## Required work
Decide whether each statement below agrees with the mailing-list message that follows. For each one, answer yes or no and quote the exact words of the message that settle it. 1. The message is addressed to Roman Gushchin. 2. The message is dated Tuesday, October 4, 2022. 3. The comment added in the patch says to clear the pointer after freeing memory.

## Passage provided
+++

From: Johannes Weiner <hannes@cmpxchg.org>
To: Roman Gushchin <roman.gushchin@linux.dev>
Cc: Alexander Fedorov <halcien@gmail.com>,
Michal Hocko <mhocko@suse.com>,
Shakeel Butt <shakeelb@google.com>,
Vladimir Davydov <vdavydov.dev@gmail.com>,
Muchun Song <songmuchun@bytedance.com>,
Sebastian Andrzej Siewior <bigeasy@linutronix.de>,
cgroups@vger.kernel.org, linux-mm@kvack.org
Subject: Re: Possible race in obj_stock_flush_required() vs drain_obj_stock()
Date: Wed, 12 Oct 2022 15:18:25 -0400 [thread overview]
Message-ID: <Y0cTAdntxrn8zFbX@cmpxchg.org> (raw)
In-Reply-To: <Y0cMMPwE4aus3P9c@P9FQF9L96D.corp.robot.car>
On Wed, Oct 12, 2022 at 11:49:20AM -0700, Roman Gushchin wrote:
> On Wed, Oct 12, 2022 at 01:23:11PM -0400, Johannes Weiner wrote:
> > On Tue, Oct 04, 2022 at 09:18:26AM -0700, Roman Gushchin wrote:
> > > On Mon, Oct 03, 2022 at 06:01:35PM +0300, Alexander Fedorov wrote:
> > > > On 03.10.2022 17:27, Michal Hocko wrote:
> > > > > On Mon 03-10-22 17:09:15, Alexander Fedorov wrote:
> > > > >> On 03.10.2022 16:32, Michal Hocko wrote:
> > > > >>> On Mon 03-10-22 15:47:10, Alexander Fedorov wrote:
> > > > >>>> @@ -3197,17 +3197,30 @@ static void drain_obj_stock(struct memcg_stock_pcp *stock)
> > > > >>>> stock->nr_bytes = 0;
> > > > >>>> }
> > > > >>>>
> > > > >>>> - obj_cgroup_put(old);
> > > > >>>> + /*
> > > > >>>> + * Clear pointer before freeing memory so that
> > > > >>>> + * drain_all_stock() -> obj_stock_flush_required()
> > > > >>>> + * does not see a freed pointer.

+++

## Data entries

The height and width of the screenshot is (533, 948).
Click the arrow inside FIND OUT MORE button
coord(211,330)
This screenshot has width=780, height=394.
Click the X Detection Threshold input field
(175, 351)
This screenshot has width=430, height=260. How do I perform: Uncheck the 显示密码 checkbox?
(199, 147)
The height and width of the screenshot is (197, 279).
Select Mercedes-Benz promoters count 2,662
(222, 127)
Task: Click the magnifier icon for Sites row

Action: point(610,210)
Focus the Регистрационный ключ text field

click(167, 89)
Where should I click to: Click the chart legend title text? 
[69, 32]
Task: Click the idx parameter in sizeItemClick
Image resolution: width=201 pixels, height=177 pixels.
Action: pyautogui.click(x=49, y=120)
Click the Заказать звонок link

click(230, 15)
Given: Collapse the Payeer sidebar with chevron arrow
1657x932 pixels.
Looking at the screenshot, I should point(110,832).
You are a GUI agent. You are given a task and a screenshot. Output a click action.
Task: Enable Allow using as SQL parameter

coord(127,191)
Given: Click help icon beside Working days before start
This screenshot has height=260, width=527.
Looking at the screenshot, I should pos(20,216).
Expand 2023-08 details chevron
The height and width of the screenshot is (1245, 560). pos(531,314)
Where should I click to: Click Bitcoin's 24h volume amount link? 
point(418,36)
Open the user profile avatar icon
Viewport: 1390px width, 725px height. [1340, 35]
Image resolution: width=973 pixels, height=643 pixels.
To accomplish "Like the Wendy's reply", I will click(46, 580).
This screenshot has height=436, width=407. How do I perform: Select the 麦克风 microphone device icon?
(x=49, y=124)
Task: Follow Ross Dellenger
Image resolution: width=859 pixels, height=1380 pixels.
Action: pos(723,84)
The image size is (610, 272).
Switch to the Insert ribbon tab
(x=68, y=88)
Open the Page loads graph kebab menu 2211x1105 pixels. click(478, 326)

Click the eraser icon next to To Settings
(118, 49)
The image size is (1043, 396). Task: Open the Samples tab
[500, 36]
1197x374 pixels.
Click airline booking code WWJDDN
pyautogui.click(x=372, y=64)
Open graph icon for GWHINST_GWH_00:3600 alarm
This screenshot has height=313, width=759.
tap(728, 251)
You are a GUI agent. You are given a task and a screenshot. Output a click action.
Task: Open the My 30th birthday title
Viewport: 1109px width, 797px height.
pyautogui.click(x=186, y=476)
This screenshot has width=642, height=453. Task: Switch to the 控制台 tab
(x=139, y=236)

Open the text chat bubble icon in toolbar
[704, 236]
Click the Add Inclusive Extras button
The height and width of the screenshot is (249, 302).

+++

## Problem solution
1. Yes: "To: Roman Gushchin <roman.gushchin@linux.dev>"
2. No: "Date: Wed, 12 Oct 2022 15:18:25 -0400"
3. No: "Clear pointer before freeing memory"